I still get scared at moments and when I do, I say it out loud and then I go outside and hike or run or walk or hangout with my dog or friends or kid and decide to get out of my head.
I am feeling more at home with quitting, feeling like myself, seeing less and less those flashing neon signs of self-doubt and rather spending more time outside of my head and feeling good about my decision. I am cooking, listening to lots of music, writing and just redesigned this website.

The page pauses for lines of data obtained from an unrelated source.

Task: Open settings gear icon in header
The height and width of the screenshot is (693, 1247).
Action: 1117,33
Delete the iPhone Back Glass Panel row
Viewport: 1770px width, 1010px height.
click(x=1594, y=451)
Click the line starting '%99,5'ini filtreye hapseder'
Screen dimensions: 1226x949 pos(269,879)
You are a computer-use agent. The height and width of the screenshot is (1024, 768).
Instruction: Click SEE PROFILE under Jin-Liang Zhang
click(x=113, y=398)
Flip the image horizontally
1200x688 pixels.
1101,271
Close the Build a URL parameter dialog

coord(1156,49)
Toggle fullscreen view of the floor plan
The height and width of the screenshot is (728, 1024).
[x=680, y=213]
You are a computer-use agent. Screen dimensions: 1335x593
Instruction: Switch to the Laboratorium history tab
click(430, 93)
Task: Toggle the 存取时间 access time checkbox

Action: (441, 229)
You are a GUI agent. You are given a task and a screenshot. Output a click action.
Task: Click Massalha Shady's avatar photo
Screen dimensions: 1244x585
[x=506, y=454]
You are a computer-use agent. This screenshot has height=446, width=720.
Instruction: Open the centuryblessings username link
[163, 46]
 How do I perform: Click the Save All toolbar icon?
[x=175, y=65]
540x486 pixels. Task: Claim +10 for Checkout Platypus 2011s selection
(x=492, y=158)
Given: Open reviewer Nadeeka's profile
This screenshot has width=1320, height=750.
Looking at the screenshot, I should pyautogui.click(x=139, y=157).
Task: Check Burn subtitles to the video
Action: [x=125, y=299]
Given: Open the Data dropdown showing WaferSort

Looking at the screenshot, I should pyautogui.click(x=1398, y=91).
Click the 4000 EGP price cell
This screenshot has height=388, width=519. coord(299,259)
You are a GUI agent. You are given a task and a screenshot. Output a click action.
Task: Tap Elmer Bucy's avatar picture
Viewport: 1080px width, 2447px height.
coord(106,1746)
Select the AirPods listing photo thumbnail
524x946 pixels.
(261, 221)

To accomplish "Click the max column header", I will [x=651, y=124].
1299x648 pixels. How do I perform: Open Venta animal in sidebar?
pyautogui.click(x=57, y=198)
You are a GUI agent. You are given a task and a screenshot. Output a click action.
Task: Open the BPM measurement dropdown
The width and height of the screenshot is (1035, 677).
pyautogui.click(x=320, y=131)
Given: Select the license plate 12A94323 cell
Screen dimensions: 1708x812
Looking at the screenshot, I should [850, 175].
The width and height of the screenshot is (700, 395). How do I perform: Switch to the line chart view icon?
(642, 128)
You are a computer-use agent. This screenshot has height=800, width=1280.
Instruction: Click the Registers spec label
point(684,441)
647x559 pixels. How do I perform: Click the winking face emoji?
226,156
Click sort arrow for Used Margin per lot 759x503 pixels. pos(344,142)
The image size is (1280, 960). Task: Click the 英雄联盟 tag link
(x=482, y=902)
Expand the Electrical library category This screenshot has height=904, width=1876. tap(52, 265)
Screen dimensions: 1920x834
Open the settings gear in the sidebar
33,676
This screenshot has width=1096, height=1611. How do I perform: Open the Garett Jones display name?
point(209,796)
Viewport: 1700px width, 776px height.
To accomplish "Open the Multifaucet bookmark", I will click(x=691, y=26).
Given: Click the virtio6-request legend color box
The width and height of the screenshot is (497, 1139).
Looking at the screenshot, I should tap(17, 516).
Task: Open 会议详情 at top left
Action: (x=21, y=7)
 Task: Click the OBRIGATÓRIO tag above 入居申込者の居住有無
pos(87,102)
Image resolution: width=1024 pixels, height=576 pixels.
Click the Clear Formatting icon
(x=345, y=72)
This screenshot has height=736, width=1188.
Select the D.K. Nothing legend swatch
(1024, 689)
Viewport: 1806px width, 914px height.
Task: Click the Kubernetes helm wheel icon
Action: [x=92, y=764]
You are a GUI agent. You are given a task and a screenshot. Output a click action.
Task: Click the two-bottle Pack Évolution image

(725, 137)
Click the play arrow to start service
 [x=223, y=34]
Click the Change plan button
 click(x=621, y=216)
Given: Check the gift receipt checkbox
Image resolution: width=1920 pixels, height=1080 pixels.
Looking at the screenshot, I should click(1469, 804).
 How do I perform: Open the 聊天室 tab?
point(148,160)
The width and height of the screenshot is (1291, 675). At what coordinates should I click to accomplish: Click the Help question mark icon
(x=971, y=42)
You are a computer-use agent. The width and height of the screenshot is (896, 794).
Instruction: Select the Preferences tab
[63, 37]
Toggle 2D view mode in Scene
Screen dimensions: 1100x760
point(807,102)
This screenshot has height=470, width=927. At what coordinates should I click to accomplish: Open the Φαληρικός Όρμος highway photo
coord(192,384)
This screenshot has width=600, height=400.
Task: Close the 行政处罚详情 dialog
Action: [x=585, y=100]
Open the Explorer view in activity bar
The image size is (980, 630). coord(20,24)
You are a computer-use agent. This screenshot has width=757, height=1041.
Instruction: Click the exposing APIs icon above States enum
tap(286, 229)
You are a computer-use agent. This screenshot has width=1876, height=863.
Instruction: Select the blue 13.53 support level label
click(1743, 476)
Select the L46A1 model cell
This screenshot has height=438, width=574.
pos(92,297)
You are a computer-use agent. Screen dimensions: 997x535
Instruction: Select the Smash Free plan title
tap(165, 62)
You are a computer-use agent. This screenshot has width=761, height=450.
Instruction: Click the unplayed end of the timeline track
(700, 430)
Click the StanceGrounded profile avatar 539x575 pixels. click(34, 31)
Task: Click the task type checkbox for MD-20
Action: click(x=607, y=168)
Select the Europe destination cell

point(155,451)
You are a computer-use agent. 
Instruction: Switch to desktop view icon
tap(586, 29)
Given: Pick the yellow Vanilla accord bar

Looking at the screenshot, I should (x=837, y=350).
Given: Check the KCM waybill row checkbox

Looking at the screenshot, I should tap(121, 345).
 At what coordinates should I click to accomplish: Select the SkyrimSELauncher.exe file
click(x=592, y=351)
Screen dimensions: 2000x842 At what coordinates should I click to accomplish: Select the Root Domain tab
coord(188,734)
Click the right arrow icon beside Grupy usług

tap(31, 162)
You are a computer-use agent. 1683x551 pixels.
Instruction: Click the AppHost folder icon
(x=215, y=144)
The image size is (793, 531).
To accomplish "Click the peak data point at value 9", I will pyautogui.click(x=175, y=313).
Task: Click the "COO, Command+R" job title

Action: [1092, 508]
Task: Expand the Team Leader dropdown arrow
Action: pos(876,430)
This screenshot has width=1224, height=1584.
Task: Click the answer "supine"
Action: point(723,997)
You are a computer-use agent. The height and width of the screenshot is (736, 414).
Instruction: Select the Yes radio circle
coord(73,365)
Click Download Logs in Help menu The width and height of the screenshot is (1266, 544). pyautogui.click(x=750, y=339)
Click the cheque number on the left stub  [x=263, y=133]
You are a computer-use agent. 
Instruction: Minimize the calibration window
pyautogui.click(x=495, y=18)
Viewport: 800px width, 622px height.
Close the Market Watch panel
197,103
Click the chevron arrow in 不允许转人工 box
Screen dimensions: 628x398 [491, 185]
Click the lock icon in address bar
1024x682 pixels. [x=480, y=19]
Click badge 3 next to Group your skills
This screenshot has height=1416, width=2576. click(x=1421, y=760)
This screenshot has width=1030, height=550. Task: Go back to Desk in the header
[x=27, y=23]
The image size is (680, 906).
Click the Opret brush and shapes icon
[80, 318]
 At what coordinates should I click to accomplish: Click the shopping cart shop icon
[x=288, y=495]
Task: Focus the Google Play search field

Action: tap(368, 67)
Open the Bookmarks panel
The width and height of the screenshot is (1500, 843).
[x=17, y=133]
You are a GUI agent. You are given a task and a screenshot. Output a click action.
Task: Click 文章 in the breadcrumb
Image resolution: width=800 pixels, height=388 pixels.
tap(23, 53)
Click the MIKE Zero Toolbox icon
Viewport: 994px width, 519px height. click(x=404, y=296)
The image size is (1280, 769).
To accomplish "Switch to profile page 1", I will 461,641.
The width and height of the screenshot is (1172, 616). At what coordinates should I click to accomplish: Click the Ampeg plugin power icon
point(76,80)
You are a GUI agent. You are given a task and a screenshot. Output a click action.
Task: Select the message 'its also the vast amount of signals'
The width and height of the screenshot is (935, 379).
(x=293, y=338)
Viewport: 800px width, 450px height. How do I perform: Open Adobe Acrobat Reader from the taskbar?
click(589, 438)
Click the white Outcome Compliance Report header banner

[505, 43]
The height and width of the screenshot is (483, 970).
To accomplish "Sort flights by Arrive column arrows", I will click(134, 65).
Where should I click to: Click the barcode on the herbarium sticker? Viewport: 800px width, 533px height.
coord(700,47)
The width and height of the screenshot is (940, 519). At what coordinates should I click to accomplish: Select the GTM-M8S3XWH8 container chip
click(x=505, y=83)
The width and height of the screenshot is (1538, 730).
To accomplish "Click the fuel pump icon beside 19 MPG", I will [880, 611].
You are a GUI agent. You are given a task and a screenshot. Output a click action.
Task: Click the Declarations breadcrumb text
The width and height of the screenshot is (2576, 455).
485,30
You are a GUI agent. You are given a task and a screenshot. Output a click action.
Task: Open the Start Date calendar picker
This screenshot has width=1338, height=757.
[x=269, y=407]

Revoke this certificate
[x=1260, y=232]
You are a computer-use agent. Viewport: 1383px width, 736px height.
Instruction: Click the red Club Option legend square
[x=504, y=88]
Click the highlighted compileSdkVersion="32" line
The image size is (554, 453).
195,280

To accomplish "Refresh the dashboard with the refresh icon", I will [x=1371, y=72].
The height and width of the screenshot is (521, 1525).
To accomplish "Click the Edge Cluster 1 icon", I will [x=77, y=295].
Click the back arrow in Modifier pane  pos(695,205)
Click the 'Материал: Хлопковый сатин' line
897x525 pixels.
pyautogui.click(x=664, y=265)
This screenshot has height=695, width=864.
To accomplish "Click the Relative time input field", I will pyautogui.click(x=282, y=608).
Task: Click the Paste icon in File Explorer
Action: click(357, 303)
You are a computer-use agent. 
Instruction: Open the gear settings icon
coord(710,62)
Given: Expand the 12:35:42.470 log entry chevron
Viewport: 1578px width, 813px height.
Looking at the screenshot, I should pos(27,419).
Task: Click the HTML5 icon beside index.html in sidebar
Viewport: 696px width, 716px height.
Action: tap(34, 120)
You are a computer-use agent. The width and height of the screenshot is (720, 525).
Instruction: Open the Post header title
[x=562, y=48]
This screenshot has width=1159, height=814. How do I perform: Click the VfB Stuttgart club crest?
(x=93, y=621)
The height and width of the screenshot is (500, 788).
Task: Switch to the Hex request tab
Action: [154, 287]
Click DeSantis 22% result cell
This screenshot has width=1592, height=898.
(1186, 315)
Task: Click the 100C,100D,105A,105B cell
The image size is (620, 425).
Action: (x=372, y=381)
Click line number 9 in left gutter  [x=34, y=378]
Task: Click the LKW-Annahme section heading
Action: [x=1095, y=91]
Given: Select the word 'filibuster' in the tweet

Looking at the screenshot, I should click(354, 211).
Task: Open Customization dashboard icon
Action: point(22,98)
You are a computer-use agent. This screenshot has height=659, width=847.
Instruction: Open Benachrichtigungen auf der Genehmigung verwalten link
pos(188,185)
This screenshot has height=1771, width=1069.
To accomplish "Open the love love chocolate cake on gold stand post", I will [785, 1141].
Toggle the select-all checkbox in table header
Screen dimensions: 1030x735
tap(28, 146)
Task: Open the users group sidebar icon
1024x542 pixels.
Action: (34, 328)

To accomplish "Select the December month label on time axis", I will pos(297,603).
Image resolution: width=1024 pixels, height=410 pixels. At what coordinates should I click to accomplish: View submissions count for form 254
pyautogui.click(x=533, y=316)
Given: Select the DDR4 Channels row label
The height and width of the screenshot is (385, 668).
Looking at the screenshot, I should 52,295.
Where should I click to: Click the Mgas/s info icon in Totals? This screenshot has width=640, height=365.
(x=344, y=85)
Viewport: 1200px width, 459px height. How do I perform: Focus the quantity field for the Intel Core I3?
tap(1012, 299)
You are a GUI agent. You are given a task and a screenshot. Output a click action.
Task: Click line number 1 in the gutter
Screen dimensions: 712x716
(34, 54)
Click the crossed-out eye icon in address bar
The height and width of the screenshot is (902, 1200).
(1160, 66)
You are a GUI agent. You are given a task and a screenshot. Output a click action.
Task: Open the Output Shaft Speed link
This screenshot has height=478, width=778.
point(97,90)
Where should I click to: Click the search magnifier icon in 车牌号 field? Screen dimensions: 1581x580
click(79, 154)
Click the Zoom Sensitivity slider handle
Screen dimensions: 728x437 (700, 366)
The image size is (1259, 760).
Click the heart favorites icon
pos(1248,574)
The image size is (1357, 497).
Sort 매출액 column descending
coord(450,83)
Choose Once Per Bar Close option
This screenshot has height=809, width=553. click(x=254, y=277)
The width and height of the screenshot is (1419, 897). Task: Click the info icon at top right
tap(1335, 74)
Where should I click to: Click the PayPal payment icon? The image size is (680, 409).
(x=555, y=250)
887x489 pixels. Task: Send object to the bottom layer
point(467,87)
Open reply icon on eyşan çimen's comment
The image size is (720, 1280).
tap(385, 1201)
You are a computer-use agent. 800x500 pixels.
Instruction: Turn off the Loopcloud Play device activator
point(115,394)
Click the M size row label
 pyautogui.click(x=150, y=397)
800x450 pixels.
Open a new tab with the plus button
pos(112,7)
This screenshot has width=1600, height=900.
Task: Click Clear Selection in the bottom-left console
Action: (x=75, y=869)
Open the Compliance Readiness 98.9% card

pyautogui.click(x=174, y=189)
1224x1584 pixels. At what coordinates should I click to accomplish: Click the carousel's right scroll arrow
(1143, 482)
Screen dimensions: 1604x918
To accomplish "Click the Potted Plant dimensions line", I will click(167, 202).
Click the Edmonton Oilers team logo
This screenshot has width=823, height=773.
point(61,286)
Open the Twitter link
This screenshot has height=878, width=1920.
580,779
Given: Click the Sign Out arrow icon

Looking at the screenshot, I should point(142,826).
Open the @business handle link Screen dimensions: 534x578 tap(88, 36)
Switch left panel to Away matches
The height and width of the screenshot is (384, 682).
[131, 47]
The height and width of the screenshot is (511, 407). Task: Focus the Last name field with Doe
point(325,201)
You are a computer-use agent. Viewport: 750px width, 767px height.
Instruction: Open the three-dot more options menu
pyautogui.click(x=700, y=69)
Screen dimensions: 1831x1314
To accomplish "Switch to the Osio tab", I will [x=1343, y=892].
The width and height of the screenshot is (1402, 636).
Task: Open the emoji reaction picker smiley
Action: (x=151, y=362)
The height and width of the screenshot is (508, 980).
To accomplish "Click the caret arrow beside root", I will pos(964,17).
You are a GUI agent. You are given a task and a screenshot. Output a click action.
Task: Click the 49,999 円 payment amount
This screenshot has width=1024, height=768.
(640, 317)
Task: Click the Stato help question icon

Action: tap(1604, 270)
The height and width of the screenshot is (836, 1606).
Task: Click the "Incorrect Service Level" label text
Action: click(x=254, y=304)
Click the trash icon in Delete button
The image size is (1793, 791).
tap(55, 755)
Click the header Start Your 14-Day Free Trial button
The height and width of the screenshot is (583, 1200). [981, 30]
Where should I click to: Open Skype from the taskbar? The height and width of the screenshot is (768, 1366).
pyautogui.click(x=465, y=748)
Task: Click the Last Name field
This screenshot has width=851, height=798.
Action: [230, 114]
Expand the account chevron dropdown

I remember there is new possibility by my saying yes, and" . I am taking time to head down the paths that call me so I'm studying organizational health, culture, developing healthy teams a field that's been calling to me for a long, long time. I am reflecting on what I love to do and what I don't. I want to work for an organization where the work, values and mission resonate with me. And I want to keep building on my career coach/guide business to do the work I love in supporting others in saying "yes and" in their lives to find work that resonates
As for improv, I'm in for more classes, more game nights with friends, more saying "yes and" to more laughter, more fun, more learning, more expanding, more possibility.